Nanostructure engineering of two-dimensional diamonds toward high thermal conductivity and approaching zero Poisson's ratio.

Two-dimensional diamond, also called diamane, has attracted great research attention for its novel physical properties and potential applications in nanoelectronics, ultrasensitive resonators and thermal management. Compared with the hexagonal diamane, the physical properties of the rectangular diamane are less explored. In this work, using first-principles calculations, we conducted a comprehensive study on the electronic, phononic, thermal and mechanical properties of three types of rectangular diamanes. We found that rectangular diamanes possess a high Debye temperature (722-788 K) and a strong in-plane Young's modulus (405.9-575.9 N m -1 ).

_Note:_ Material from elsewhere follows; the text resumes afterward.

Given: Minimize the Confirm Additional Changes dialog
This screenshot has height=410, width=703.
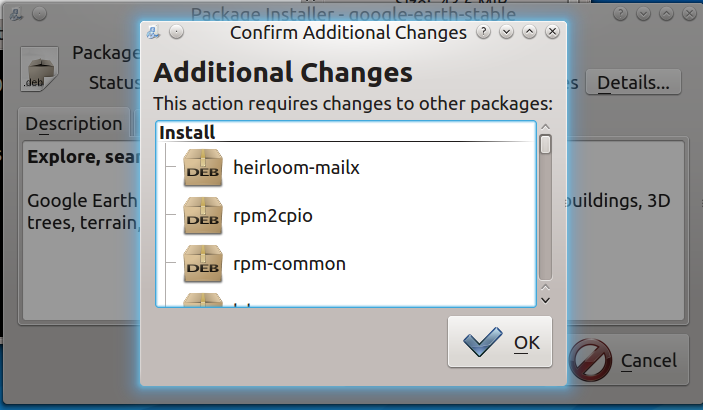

We further show close to zero Poisson's ratio in the rectangular Pmma diamane. Moreover, based on the phonon Boltzmann transport equation, high room temperature lattice thermal conductivity (910-1807 W m -1 K -1 ) and strong configuration and orientation dependence are demonstrated. Phonon group velocity, relaxation time and characteristic square velocity are explored and it is demonstrated that phonon harmonic behavior is responsible for the remarkable configuration dependent thermal conductivity in rectangular diamanes. The present work underscores the use of nanostructure engineering to manipulate thermal conductivity of 2D diamond, which provides opportunities for developing effective thermal channeling devices.